Task to complete: Every line from the one containing "Poradniki (485, 68)" through the end of the data is to be copied exactly, and nothing outside that range.
[Entries provided]
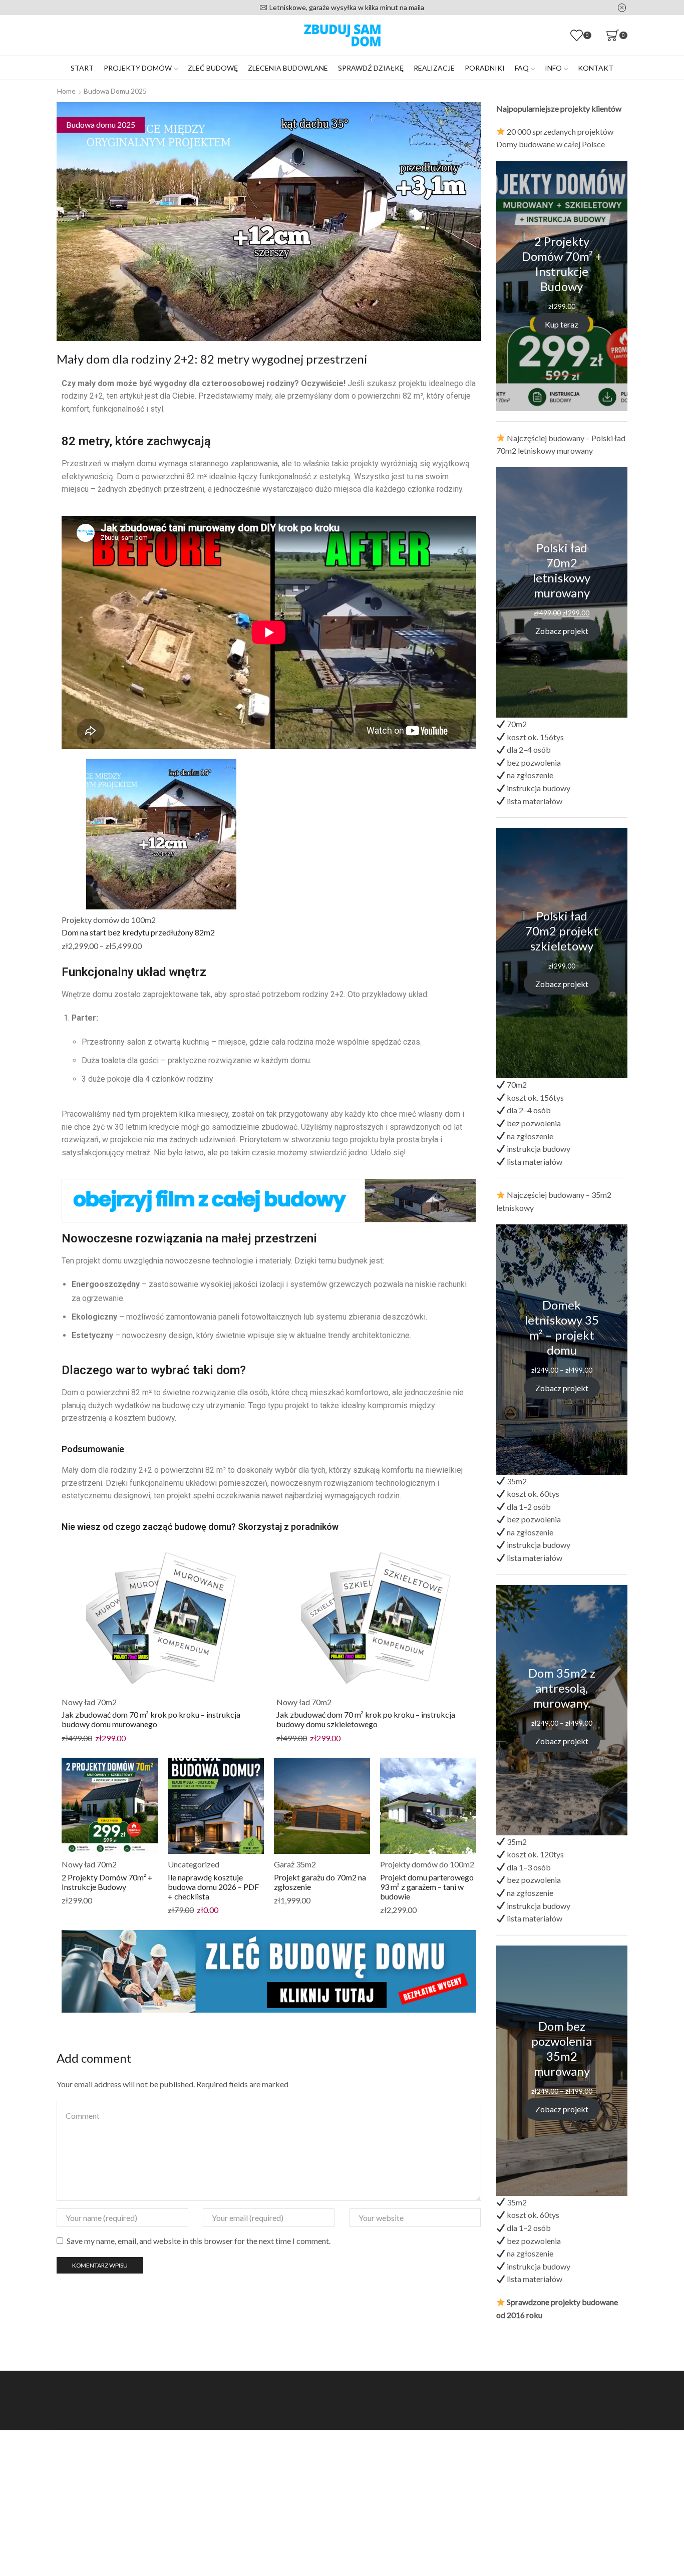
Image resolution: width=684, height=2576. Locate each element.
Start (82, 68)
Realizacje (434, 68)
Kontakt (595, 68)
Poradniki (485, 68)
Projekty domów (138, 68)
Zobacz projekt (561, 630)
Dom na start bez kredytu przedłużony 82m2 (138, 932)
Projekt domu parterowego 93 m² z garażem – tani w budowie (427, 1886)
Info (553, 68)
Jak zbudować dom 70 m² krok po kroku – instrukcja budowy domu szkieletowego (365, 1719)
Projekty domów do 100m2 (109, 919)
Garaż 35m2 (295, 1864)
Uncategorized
[/Entries provided]
Answer to this task:
Poradniki (485, 68)
Projekty domów (138, 68)
Zobacz projekt (561, 630)
Dom na start bez kredytu przedłużony 82m2 (138, 932)
Projekt domu parterowego 93 m² z garażem – tani w budowie (427, 1886)
Info (553, 68)
Jak zbudować dom 70 m² krok po kroku – instrukcja budowy domu szkieletowego (365, 1719)
Projekty domów do 100m2 (109, 919)
Garaż 35m2 (295, 1864)
Uncategorized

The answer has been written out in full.